そしてそれらを隠していたことが原因で姫川に嫌われてしまったかもしれないことも。
「―――以上」
神崎達はただ黙って因幡の話に耳を傾けていた。
すべてを話した因幡は、心なしか胸の重みが取れたような気がした。
それでも新たな不安が背中に圧し掛かる。
今の話を聞いて、神崎達がどんな反応するのか。
胸の弾みを押さえきれず、喉も鳴らした。
「「「………へ―――…」」」
「「へー」って!!?」
一大決心で話したのに平然とした反応に、自身を支配していた緊張感が蹴飛ばされた小石のようにどこかへ飛んでしまった。
「なにその反応! 信じてねーのか!?」
「いいや? 信じるぜ。辻褄合うしな。…まあ、オレらが人間離れした光景を目撃しすぎて感覚がマヒしてるだけだから気にすんな」
主に男鹿のことで。すでに神崎達にとっては日常の一部のようになってしまったのだ。
「それにしても、シロトっての、神崎君と姫ちゃんの顔になるんだ? 面白そう」
「食いつくところはそこかよ」
ああそういえば夏目はこんな男だったな、と因幡は再度理解する。
悪魔を怖がるどころか面白がっている。
「まるでドラマのような話だな。実家から逃げ出した母親、血の繋がらない姉、受け継いだ血筋…」
「『悪魔』って単語がなければな」
一度ため息をついた因幡は、間を置いて口を開く。
「けど、オレ、おまえらに嘘ついてたことになるんだぜ?」
「話してくれたろが」
「先に姫川にバレたから、怖くなったんだよ」
正直に話すと、神崎は「あのな」とベンチから立ち上がって猫背になり、因幡と目線を合わせた。

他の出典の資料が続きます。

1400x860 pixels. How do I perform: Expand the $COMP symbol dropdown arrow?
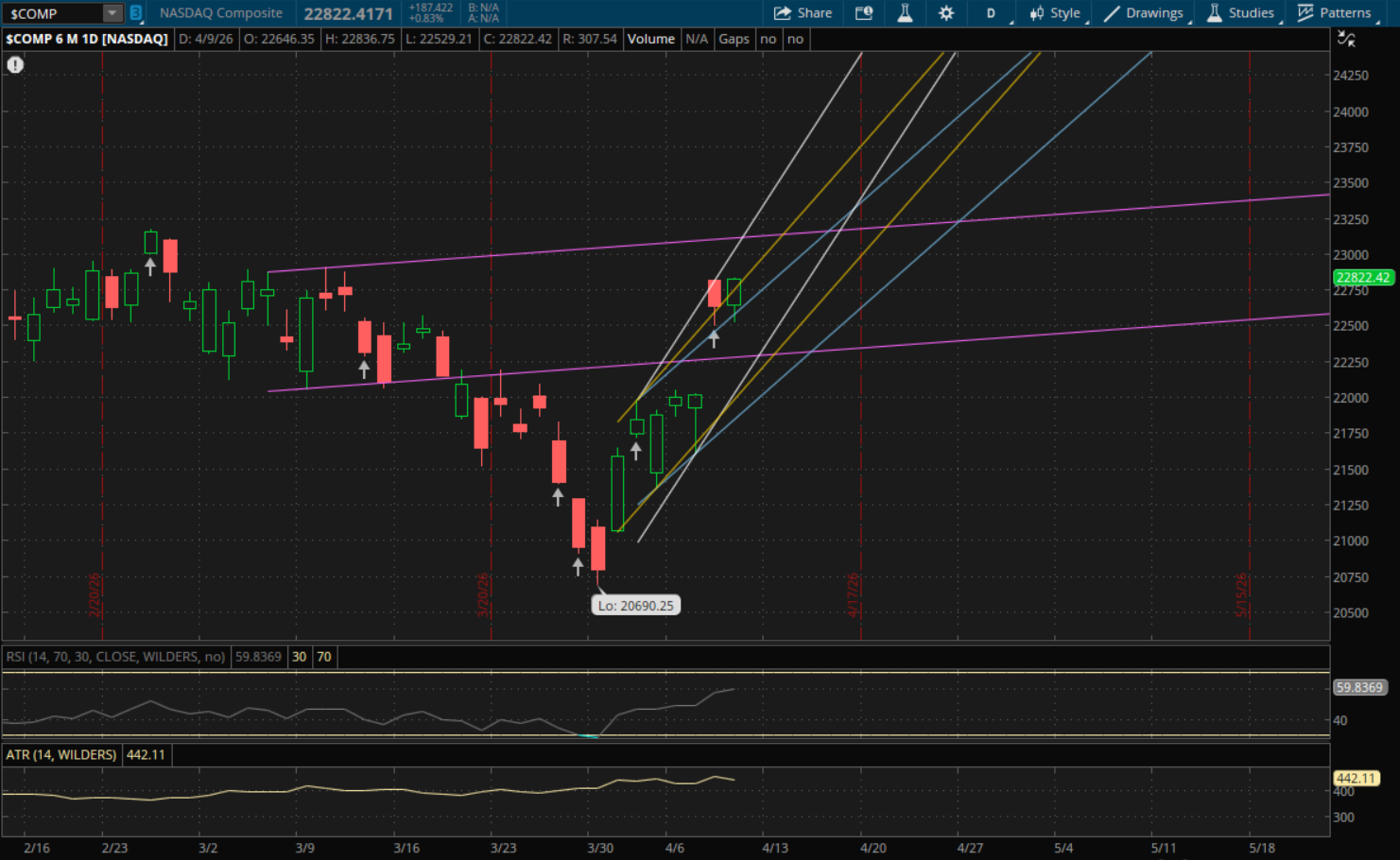112,13
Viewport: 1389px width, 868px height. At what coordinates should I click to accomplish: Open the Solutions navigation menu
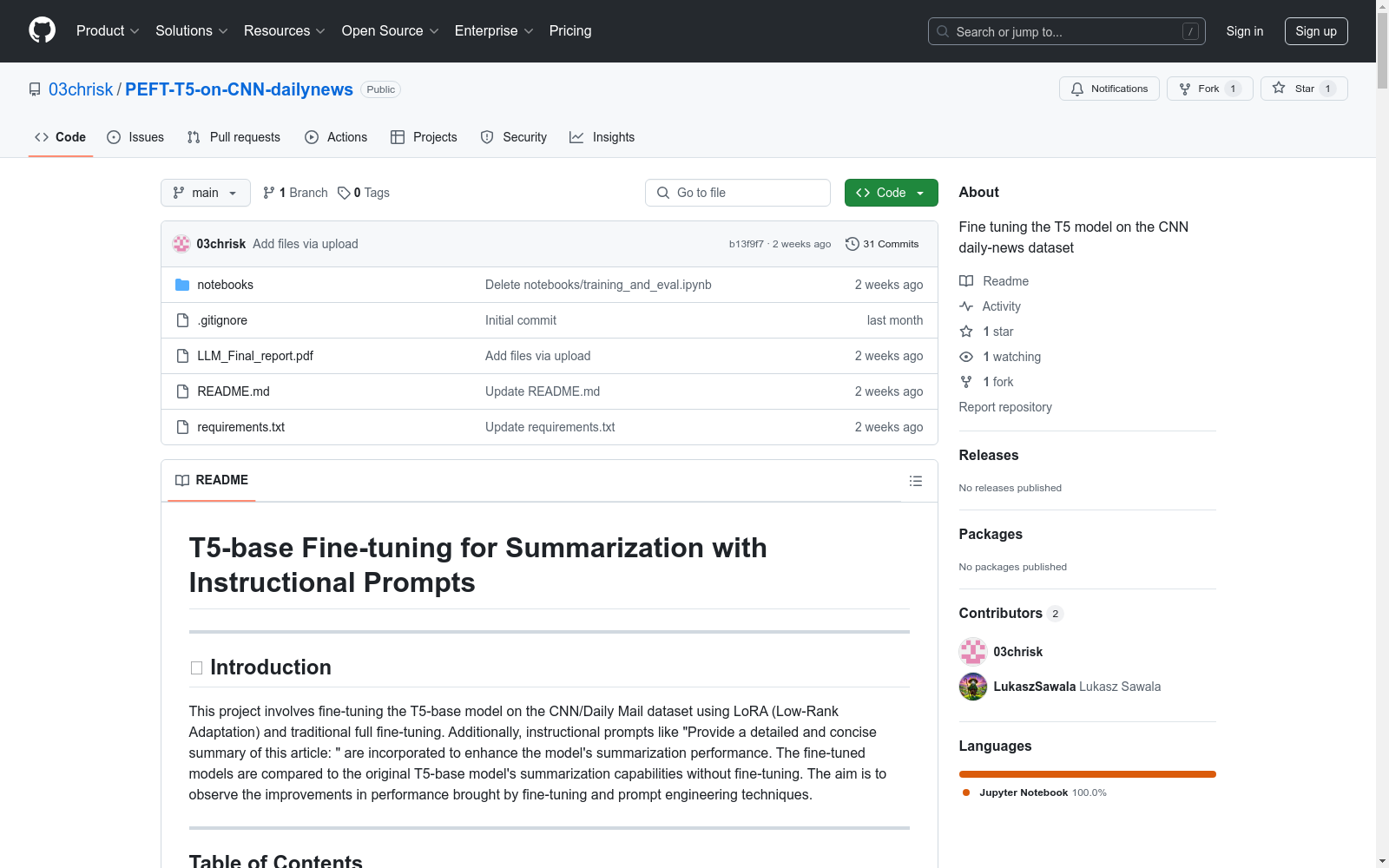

「それこそ今更なんだっつの。オレらは変わらねえから、いらん心配すんな!」
宣言された瞬間、因幡の目が大きく見開かれる。
「そーそー、オレ達に嫌われるかもしれないって、隠してただけでしょ? 姫ちゃんだって、心の底ではわかってるはずだと思う。だって、姫ちゃんだし」
「その力でオレ達を酷い目に遭わせるわけじゃないんだろ? むしろ心強い!」
夏目も立ち上がった因幡の肩を叩き、続いて立ち上がった城山もコブシを握りしめた。
因幡は確かめるように3人の目を見る。
軽蔑の色は一切見えない。
神崎達に対しては何も抱く不安はないのだ。
なぜもっと早く言えなかったのか。
姫川が裏切ったのは自分のせいでもあるんじゃないか。
色々な気持ちが胸の内で膨れ上がり、因幡は目の前に立つ神崎の胸に額を押し当てた。
「……ごめんな…、嘘ついて……っ」
うつむいているせいで泣いているかは確認できなかったが、声と体は震え、どれだけ隠すことが心苦しかったかが伝わってくる。
神崎は宙を見つめ、因幡に侮蔑の言葉を吐き捨てた姫川の心情を考えながら、因幡の背中に優しく手を添えた。
*****
「姫川の奴、裏切ってなかったぞ! 裏切ったフリして堕天組のこと調べてるんだってよ!!」
部室から出ると、一度堕天組に殴り込みに行った男鹿が戻ってきた。
周りは驚いた様子もなく、ただただ呆れていた。
「……それで?」
一応とばかりに邦枝が促すと、男鹿は「それでな」と続ける。
「「邪魔すんな」って言われたから帰ってきた」
「ダブアイッ」
だから大丈夫だとばかりに親指を立てる男鹿の言い分を最後まで聞いた因幡の額に、ブチッ、と青筋がくっきりと浮かび上がった。
「のこのこ帰ってくんなぁ―――っっ!!!」
「うお!? なんだいきなり!!?」
ラケットでテニスボールを男鹿目掛けて打ちまくる因幡。
誰も止めず、むしろもっと打ち込めとばかりに城山達はテニスボールを用意してくれる。
「…嘘でしょうね」と古市。
「だろうな」と神崎。
「姫川だし」と邦枝。
「わかったわかった! もう一度姫川に本当かどうか聞いてくるから…!」
ボールを避けながら因幡をなだめようとする。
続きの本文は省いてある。